Pastelaria fina e conventual
Depois deste confinamento todo, apeteceu-me um dia destes atirar-me para dentro de uma pastelaria e regalar-me com uns doces. Provavelmente comprarei uma daquelas caixinhas em papel, recheada de pastelaria fina para comer em casa, a salvo de pessoas sem máscara ou em cima uns dos outros. Tenho é de escolher bem onde comprar as iguarias.
Sabe que os portugueses herdaram a pastelaria dos franceses, não sabe? Aliás quase toda a cultura de “civilização” vem mais deles do que dos ingleses. Por isso é que comemos com garfos, nos sabemos lavar no bidé, usamos perfumes, temos culinária com molhos, sopas ricas, gratinados, açúcar em ponto, sede de liberdade e achamos que somos todos iguais. Houve alguns movimentos de fraternidade, importámos a Maçonaria quando ela ainda queria dizer alguma coisa boa e defendia valores, a língua oficial diplomata era o francês e a Marselhesa representava a liberdade contra a tirania. Depois, pouco a pouco, tudo isto se foi esbatendo, importámos outras cenas e fomos ficando tão pouco civilizados como eles o são agora.

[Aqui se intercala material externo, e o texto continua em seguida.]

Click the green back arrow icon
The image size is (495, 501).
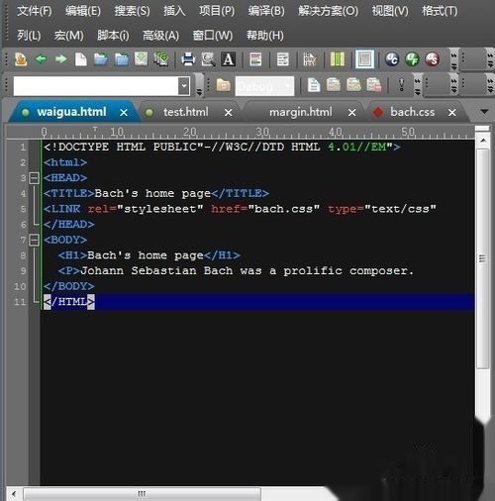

Bom, mas com tudo isso desaparecido ou a desaparecer, também se foi a pastelaria fina que sempre tivemos em Lisboa e que, inclusive, aperfeiçoámos como nossa. Agora a maior parte das pastelarias serve coisas industriais congeladas, que cada uma delas cozinha rapidamente nuns fornos eléctricos todos iguais. É super-difícil usar produtos naturais como os ovos verdadeiros, natas, creme verdadeiro de pasteleiro e por aí afora. As leis entretanto aprovadas obrigam a tanto controlo e tantas regras, que é extraordinariamente difícil cumprir todas ou pura e simplesmente não são rentáveis os investimentos obrigatórios para se produzir pastelaria fina verdadeira. Perdeu-se portanto praticamente toda a pastelaria franco-portuguesa que se comia um pouco por toda a capital e que se podia comer melhor em casas como a Versailles ou em algumas no Chiado, bem conhecidas do público. Felizmente, a razia que conseguiram fazer na fantástica pastelaria fina que tínhamos parou antes de conseguir fazer o mesmo na pastelaria conventual que, essa sim, é bem nossa. Resta-nos ainda portanto, algumas casas onde ainda se pode encontrar Fidalgos, Trouxas, Barrigas de Freira, Toucinho do Céu, e um sem número de divinos doces à volta dos ovos e açúcar, alguns com amêndoa, nozes ou pinhões. Os portugueses são gulosos, é verdade, nunca tiveram foi bom gosto. Por isso deixaram que a pastelaria fina fosse morta, para comerem agora toda a porcaria enlatada da cultura anglo-saxónica-norte-americana que, como toda a gente sabe, nunca foi fina, é suficientemente recente para não ter um pingo de bom gosto ou ser boa e, decididamente, não tem nada de pastelaria.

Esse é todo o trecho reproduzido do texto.